• _JOB_: Arrange every line of the records below as a Markdown table with the columns Row and Line. Give each non-blank line its own numbered row and leave out blank lines.

• _SOURCE MATERIAL_:

**********

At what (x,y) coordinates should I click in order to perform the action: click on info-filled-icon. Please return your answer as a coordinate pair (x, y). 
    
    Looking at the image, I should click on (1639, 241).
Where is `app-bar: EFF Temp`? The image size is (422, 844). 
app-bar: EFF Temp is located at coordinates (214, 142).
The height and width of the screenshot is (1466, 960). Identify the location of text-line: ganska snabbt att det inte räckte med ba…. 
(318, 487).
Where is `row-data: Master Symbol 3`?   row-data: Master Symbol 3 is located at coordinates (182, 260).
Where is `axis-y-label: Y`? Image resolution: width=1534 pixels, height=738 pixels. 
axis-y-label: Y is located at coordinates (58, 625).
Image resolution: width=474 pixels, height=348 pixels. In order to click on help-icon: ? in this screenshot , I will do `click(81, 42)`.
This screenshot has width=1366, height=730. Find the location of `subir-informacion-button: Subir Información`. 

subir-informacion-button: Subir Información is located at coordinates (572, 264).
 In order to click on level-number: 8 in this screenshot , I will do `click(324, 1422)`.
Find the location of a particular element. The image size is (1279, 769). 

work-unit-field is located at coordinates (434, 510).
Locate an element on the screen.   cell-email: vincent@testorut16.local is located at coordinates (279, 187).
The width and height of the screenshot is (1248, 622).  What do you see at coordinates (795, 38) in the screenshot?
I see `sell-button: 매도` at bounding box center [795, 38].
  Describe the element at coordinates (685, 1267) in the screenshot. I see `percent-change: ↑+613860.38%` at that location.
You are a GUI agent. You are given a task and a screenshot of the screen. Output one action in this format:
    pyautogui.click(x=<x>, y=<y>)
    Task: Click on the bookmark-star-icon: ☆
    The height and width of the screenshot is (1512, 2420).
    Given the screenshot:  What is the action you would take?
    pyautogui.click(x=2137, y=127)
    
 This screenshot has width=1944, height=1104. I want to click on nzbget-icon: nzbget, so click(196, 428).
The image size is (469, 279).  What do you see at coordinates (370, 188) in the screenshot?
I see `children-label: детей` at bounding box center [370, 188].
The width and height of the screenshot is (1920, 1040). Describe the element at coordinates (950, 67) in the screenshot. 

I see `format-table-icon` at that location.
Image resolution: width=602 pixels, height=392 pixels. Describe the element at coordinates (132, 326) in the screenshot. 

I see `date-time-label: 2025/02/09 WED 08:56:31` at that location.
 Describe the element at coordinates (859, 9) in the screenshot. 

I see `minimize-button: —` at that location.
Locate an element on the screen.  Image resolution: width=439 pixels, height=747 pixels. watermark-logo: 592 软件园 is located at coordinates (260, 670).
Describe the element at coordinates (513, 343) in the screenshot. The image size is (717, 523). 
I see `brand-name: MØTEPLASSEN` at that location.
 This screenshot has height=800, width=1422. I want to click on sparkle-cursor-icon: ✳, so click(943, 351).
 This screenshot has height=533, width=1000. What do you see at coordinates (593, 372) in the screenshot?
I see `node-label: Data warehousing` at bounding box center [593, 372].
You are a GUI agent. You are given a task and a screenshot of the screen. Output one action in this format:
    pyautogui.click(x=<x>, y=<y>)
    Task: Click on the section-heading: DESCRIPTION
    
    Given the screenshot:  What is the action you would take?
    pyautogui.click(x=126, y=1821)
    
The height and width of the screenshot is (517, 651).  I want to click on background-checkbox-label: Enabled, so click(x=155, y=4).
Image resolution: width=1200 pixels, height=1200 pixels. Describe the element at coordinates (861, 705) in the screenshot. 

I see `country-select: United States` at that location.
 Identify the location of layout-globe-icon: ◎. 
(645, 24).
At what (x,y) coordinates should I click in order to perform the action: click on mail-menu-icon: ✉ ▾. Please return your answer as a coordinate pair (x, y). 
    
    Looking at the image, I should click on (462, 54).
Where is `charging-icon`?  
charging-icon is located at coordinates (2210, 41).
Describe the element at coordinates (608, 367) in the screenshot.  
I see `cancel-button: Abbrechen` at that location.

**********

• _COMPLETED TASK_:
| Row | Line |
|---|---|
| 1 | At what (x,y) coordinates should I click in order to perform the action: click on info-filled-icon. Please return your answer as a coordinate pair (x, y).  |
| 2 |     Looking at the image, I should click on (1639, 241). |
| 3 | Where is `app-bar: EFF Temp`? The image size is (422, 844).  |
| 4 | app-bar: EFF Temp is located at coordinates (214, 142). |
| 5 | The height and width of the screenshot is (1466, 960). Identify the location of text-line: ganska snabbt att det inte räckte med ba….  |
| 6 | (318, 487). |
| 7 | Where is `row-data: Master Symbol 3`?   row-data: Master Symbol 3 is located at coordinates (182, 260). |
| 8 | Where is `axis-y-label: Y`? Image resolution: width=1534 pixels, height=738 pixels.  |
| 9 | axis-y-label: Y is located at coordinates (58, 625). |
| 10 | Image resolution: width=474 pixels, height=348 pixels. In order to click on help-icon: ? in this screenshot , I will do `click(81, 42)`. |
| 11 | This screenshot has width=1366, height=730. Find the location of `subir-informacion-button: Subir Información`.  |
| 12 | subir-informacion-button: Subir Información is located at coordinates (572, 264). |
| 13 |  In order to click on level-number: 8 in this screenshot , I will do `click(324, 1422)`. |
| 14 | Find the location of a particular element. The image size is (1279, 769).  |
| 15 | work-unit-field is located at coordinates (434, 510). |
| 16 | Locate an element on the screen.   cell-email: vincent@testorut16.local is located at coordinates (279, 187). |
| 17 | The width and height of the screenshot is (1248, 622).  What do you see at coordinates (795, 38) in the screenshot? |
| 18 | I see `sell-button: 매도` at bounding box center [795, 38]. |
| 19 |   Describe the element at coordinates (685, 1267) in the screenshot. I see `percent-change: ↑+613860.38%` at that location. |
| 20 | You are a GUI agent. You are given a task and a screenshot of the screen. Output one action in this format: |
| 21 |     pyautogui.click(x=<x>, y=<y>) |
| 22 |     Task: Click on the bookmark-star-icon: ☆ |
| 23 |     The height and width of the screenshot is (1512, 2420). |
| 24 |     Given the screenshot:  What is the action you would take? |
| 25 |     pyautogui.click(x=2137, y=127) |
| 26 |  This screenshot has width=1944, height=1104. I want to click on nzbget-icon: nzbget, so click(196, 428). |
| 27 | The image size is (469, 279).  What do you see at coordinates (370, 188) in the screenshot? |
| 28 | I see `children-label: детей` at bounding box center [370, 188]. |
| 29 | The width and height of the screenshot is (1920, 1040). Describe the element at coordinates (950, 67) in the screenshot.  |
| 30 | I see `format-table-icon` at that location. |
| 31 | Image resolution: width=602 pixels, height=392 pixels. Describe the element at coordinates (132, 326) in the screenshot.  |
| 32 | I see `date-time-label: 2025/02/09 WED 08:56:31` at that location. |
| 33 |  Describe the element at coordinates (859, 9) in the screenshot.  |
| 34 | I see `minimize-button: —` at that location. |
| 35 | Locate an element on the screen.  Image resolution: width=439 pixels, height=747 pixels. watermark-logo: 592 软件园 is located at coordinates (260, 670). |
| 36 | Describe the element at coordinates (513, 343) in the screenshot. The image size is (717, 523).  |
| 37 | I see `brand-name: MØTEPLASSEN` at that location. |
| 38 |  This screenshot has height=800, width=1422. I want to click on sparkle-cursor-icon: ✳, so click(943, 351). |
| 39 |  This screenshot has height=533, width=1000. What do you see at coordinates (593, 372) in the screenshot? |
| 40 | I see `node-label: Data warehousing` at bounding box center [593, 372]. |
| 41 | You are a GUI agent. You are given a task and a screenshot of the screen. Output one action in this format: |
| 42 |     pyautogui.click(x=<x>, y=<y>) |
| 43 |     Task: Click on the section-heading: DESCRIPTION |
| 44 |     Given the screenshot:  What is the action you would take? |
| 45 |     pyautogui.click(x=126, y=1821) |
| 46 | The height and width of the screenshot is (517, 651).  I want to click on background-checkbox-label: Enabled, so click(x=155, y=4). |
| 47 | Image resolution: width=1200 pixels, height=1200 pixels. Describe the element at coordinates (861, 705) in the screenshot.  |
| 48 | I see `country-select: United States` at that location. |
| 49 |  Identify the location of layout-globe-icon: ◎.  |
| 50 | (645, 24). |
| 51 | At what (x,y) coordinates should I click in order to perform the action: click on mail-menu-icon: ✉ ▾. Please return your answer as a coordinate pair (x, y).  |
| 52 |     Looking at the image, I should click on (462, 54). |
| 53 | Where is `charging-icon`?   |
| 54 | charging-icon is located at coordinates (2210, 41). |
| 55 | Describe the element at coordinates (608, 367) in the screenshot.   |
| 56 | I see `cancel-button: Abbrechen` at that location. |